# **Analyzing US Census Data in Python**

## **Decennial Census of Population and Housing**

### **The basic API request**

In [None]:
import requests
import pandas as pd

In [None]:
# Build base URL
HOST = "https://api.census.gov/data"
year = "2010"
dataset = "dec/sf1"
base_url = "/".join([HOST, year, dataset])

# Specify Census variables and other predicates
get_vars = ["NAME", "P013001", "P037001"]
predicates = {}
predicates["get"] = ",".join(get_vars)
predicates["for"] = "state:*"

# Execute the request, examine text of response object
r = requests.get(base_url, params=predicates)
print(r.text)

In [None]:
# Import seaborn
import seaborn as sns
sns.set()

# Construct the data frame
col_names = ["names","median_age","avg_family_size","state"]
states = pd.DataFrame(columns = col_names, data = r.json()[1:])

# Convert each column with numeric data to an appropriate type
states["median_age"] = states["median_age"].astype("float")
states["avg_family_size"] = states["avg_family_size"].astype("float")

# Scatterplot with regression line
sns.lmplot(x = "avg_family_size", y = "median_age", data = states)
plt.show()

In [None]:
# Specify variables and execute API request
get_vars = ["NAME", "PCT021005", "PCT021015"]
predicates["get"] = ",".join(get_vars)
r = requests.get(base_url, params=predicates)

# Construct data frame
col_names = ["name", "in_adult", "in_juvenile", "state"]
states = pd.DataFrame(columns=col_names, data=r.json()[1:])
states[["in_adult", "in_juvenile"]] = states[["in_adult", "in_juvenile"]].astype(int)

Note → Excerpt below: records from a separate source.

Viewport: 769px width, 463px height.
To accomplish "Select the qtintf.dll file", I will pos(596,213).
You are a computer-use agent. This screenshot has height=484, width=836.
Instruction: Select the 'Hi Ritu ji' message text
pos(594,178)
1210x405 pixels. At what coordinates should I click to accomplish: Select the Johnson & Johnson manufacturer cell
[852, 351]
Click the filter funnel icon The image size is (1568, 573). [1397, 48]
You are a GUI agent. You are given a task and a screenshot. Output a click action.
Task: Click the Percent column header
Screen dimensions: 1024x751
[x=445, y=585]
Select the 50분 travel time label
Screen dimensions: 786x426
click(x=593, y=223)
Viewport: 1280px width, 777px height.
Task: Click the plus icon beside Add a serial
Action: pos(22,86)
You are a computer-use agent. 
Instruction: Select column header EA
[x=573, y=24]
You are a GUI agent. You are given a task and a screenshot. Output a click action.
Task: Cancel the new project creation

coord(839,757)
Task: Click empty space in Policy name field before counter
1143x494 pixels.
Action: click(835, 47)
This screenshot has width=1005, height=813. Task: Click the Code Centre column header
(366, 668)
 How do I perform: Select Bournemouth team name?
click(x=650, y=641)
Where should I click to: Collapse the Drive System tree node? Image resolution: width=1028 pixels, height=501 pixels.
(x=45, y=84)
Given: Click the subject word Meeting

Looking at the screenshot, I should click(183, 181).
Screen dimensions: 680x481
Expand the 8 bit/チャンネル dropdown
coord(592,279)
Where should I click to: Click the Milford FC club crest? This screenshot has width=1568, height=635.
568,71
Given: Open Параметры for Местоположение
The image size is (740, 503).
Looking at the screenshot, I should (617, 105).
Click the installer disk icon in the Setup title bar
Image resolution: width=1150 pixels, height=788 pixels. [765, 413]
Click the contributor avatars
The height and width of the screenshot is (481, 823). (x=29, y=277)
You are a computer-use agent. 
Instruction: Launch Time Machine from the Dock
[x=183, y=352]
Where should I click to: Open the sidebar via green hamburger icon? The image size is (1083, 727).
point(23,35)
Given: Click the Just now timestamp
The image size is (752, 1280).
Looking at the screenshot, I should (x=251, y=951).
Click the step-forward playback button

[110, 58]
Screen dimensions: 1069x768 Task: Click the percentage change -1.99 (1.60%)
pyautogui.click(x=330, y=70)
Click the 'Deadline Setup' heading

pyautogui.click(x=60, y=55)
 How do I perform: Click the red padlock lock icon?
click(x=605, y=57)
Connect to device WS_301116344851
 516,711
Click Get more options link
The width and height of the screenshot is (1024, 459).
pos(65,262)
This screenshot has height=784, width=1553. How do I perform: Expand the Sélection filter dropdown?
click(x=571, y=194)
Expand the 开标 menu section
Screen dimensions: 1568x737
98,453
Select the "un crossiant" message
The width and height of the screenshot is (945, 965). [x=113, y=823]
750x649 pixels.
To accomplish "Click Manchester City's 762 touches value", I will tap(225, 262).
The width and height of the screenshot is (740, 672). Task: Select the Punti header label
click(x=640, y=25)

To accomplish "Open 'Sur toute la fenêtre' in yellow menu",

# Calculate percentage of incarcerated male minors in adult facilities
states["pct_in_adult"] = 100 * states["in_juvenile"] / states["in_adult"]
states.sort_values(by = ['pct_in_adult'], ascending = False, inplace = True)
sns.stripplot(x = "pct_in_adult", y = "name", data = states)
plt.show()

In [None]:
# Build dictionary of predicates
get_vars = ["NAME", "P001001"] # <- total population
predicates = {}
predicates["get"] = ",".join(get_vars)
predicates["for"] = "place:60000,61000"
predicates["in"] = "state:42"

# Execute the request
r = requests.get(base_url, params=predicates)

# Show the response text
print(r.text)

In [None]:
# Build dictionary of predicates and execute the request
predicates["for"] = "congressional district:*"
predicates["in"] = "state:42"
r = requests.get(base_url, params=predicates)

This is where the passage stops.